The IT Highway Code?

In an annual review meeting this week with one of our valued customers (hey, you are all valued!), we were discussing a security breach they had suffered. One of their senior execs had received an email, purporting to be from the IT department, asking for his username and password. As I’m sure you’ll guess, this was a corporate phishing scam.

The reaction of the exec in question was that this was an IT problem; rightly in my view, the IT team thought that the user had a minimum responsibility, as a fairly senior officer of the company, to understand the basics of IT and to take care in his use of the systems. The analogy used, which I thought was excellent, was that you might not know how to fix the engine of your car, but (hopefully!) you know the highway code- effectively that people within your organisation, particularly senior people, have a responsibility to ensure they have basic IT knowledge. It’s not good enough to say ‘I don’t really do IT’ any more.

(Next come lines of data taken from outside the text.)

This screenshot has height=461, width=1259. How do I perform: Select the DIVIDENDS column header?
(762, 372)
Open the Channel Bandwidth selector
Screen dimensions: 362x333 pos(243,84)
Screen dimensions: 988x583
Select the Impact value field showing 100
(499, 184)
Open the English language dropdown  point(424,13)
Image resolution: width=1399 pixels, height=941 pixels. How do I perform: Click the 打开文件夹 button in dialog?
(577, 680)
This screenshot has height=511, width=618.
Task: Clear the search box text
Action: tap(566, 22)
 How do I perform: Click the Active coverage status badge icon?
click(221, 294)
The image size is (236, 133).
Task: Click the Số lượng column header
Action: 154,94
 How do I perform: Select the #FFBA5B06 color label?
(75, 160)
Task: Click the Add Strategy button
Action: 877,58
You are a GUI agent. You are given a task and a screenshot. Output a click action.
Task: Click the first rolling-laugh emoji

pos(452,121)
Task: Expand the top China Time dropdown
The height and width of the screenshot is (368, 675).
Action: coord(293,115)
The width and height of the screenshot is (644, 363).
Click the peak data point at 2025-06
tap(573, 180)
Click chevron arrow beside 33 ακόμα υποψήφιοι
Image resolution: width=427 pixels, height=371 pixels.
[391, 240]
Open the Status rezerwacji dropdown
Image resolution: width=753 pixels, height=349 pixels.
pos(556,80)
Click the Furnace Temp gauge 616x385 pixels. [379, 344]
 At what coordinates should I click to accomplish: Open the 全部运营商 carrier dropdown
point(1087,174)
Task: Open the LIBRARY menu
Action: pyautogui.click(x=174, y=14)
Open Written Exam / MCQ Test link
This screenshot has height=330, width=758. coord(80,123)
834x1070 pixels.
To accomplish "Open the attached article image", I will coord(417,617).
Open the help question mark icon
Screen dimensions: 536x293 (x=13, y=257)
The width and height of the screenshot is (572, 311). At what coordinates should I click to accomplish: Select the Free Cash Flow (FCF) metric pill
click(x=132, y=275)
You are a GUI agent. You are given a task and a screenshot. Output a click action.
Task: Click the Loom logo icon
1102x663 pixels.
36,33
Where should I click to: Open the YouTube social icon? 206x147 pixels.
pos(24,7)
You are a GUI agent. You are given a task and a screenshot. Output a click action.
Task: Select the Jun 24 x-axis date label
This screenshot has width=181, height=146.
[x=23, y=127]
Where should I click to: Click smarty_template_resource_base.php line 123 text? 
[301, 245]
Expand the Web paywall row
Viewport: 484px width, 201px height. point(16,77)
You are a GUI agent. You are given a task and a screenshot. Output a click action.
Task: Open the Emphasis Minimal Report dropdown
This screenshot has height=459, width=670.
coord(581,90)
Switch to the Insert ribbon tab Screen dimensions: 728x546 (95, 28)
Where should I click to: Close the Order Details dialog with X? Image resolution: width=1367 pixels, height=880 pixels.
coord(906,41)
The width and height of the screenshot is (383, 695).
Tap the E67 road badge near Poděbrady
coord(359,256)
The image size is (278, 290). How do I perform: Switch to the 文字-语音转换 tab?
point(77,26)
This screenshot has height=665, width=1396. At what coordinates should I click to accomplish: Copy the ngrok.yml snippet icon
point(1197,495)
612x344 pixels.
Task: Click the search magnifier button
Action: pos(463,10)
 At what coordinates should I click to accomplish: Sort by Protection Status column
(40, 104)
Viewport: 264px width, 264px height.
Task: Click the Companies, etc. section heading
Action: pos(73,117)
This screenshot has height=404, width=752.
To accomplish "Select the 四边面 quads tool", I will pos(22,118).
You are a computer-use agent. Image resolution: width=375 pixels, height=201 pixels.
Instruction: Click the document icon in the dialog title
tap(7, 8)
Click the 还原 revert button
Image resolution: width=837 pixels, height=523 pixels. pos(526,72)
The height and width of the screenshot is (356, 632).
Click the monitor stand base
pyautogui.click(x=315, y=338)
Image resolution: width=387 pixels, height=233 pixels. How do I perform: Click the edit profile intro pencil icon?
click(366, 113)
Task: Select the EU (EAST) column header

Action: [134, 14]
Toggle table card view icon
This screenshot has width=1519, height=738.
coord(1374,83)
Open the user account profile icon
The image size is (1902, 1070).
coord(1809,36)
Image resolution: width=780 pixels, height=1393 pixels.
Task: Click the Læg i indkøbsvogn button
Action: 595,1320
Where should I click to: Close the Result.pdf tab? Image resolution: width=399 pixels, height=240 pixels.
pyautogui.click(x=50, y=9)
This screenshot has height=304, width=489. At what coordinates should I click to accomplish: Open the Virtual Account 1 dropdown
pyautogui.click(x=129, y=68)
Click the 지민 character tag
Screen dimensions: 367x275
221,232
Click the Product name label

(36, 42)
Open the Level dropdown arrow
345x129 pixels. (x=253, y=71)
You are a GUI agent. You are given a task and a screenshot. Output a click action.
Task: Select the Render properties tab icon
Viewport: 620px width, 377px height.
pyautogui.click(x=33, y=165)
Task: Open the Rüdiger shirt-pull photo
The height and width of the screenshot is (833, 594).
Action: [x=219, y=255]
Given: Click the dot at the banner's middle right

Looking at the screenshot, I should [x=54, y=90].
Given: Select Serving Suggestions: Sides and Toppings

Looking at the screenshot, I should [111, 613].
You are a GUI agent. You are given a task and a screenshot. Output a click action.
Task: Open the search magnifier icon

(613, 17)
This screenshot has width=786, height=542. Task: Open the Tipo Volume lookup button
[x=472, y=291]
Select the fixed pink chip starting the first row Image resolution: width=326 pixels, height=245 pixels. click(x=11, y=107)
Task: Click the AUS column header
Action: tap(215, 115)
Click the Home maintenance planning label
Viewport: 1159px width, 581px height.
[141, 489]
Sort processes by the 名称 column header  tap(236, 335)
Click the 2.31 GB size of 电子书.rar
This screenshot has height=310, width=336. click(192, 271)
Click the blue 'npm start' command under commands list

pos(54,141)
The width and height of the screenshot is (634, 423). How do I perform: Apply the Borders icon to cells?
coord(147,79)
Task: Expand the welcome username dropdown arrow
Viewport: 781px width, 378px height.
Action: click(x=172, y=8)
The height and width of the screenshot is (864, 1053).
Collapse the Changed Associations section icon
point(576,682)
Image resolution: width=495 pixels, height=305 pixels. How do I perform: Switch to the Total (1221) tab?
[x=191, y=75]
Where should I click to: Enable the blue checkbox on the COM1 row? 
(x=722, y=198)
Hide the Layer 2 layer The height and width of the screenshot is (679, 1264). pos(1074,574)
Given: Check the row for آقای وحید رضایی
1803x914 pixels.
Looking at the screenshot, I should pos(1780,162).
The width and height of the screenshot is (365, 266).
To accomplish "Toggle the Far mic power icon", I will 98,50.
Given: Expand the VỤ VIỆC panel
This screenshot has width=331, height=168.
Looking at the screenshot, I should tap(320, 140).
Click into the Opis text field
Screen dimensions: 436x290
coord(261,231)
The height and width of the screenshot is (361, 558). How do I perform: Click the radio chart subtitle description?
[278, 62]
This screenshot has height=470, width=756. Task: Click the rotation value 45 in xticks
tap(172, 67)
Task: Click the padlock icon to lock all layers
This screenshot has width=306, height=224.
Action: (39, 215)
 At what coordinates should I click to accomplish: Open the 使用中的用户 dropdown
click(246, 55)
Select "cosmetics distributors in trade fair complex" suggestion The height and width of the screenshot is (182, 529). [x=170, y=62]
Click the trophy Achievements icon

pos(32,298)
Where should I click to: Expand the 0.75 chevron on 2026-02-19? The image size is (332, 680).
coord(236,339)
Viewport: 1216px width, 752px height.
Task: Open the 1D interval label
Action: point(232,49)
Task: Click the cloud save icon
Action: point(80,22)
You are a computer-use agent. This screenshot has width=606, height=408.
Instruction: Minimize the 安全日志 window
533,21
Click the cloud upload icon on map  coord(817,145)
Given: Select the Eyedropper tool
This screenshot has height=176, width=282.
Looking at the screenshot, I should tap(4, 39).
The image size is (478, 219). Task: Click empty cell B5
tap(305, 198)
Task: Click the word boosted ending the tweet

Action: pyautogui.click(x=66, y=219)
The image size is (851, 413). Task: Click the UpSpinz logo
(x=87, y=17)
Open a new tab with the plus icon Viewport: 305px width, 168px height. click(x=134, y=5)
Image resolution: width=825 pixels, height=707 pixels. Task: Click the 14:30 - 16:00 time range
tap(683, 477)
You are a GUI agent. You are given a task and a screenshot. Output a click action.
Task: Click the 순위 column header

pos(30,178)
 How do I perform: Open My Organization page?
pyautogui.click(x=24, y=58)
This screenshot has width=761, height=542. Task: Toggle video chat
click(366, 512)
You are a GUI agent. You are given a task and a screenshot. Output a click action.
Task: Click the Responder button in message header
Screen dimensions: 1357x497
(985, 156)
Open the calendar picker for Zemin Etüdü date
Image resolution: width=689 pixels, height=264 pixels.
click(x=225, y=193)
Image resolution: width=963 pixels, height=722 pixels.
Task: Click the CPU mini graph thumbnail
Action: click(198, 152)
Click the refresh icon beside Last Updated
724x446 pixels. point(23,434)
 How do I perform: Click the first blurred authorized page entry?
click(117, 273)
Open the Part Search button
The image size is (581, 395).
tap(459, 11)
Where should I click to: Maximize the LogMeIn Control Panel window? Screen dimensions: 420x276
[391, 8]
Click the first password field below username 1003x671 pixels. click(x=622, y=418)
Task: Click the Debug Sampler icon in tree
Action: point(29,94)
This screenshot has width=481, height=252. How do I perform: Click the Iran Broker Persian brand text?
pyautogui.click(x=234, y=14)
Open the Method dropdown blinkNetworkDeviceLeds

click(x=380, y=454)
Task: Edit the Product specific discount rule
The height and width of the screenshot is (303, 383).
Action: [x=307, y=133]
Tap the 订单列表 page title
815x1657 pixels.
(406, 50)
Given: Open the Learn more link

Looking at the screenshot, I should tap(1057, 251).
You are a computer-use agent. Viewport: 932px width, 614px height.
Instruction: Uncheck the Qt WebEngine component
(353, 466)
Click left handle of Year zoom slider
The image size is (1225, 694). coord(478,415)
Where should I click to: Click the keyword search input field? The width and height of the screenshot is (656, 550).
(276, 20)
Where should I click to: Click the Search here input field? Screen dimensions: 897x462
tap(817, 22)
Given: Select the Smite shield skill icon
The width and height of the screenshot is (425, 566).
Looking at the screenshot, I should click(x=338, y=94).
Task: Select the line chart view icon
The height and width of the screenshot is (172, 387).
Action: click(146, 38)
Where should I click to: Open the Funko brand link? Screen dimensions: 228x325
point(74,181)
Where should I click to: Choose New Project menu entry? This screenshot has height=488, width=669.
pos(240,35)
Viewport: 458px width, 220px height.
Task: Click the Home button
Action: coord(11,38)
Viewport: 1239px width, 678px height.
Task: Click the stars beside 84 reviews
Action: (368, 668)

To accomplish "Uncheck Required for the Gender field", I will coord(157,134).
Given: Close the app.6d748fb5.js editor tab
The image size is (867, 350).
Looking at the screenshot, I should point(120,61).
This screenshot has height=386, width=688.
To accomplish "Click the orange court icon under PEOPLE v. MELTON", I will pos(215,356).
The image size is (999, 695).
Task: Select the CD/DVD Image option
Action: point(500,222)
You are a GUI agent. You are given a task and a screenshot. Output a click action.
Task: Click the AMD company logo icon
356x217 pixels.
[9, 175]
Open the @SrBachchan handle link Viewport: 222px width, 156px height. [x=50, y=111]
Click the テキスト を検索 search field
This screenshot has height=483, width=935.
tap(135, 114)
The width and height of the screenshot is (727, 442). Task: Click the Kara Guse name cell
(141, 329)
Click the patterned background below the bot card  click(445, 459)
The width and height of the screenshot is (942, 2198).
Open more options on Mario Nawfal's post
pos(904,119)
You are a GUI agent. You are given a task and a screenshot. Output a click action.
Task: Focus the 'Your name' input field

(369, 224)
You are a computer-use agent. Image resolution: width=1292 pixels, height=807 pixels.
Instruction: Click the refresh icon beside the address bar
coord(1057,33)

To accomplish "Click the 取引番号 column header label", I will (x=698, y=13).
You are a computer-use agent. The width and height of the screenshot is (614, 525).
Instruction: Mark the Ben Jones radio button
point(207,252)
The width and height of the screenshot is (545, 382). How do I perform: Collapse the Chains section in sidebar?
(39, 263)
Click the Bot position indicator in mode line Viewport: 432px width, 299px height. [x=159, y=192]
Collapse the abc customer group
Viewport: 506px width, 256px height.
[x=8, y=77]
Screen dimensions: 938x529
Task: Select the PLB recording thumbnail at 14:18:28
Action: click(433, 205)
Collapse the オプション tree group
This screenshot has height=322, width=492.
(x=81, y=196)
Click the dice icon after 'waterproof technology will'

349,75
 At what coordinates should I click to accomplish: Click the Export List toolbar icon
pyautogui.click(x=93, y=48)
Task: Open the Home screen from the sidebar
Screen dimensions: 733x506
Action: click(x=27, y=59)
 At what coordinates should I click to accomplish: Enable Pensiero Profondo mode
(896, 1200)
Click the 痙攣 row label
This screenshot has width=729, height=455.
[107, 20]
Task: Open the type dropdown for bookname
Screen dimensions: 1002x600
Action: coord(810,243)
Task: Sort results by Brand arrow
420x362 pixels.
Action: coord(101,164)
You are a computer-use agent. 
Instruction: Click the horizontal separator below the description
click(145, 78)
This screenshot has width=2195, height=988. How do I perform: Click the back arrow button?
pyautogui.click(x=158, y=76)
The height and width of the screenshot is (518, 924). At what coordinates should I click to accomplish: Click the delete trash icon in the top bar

This crystallised some thoughts that have been percolating through my brain for a while, about how businesses think about IT. For me, in this day and age, IT is a qualifier – it is certainly not good enough now for an organisation to say ‘we don’t really do IT’. Fine, outsource it, use the cloud, whatever- but as an organisation it is incumbent upon your senior management team to understand the impact of IT on the business at the very least.

How do we, as technology advocates and innovators, get the business on board? I bet those senior execs will be the first to want to use an ipad or equivalent in a business context… I’d welcome your views!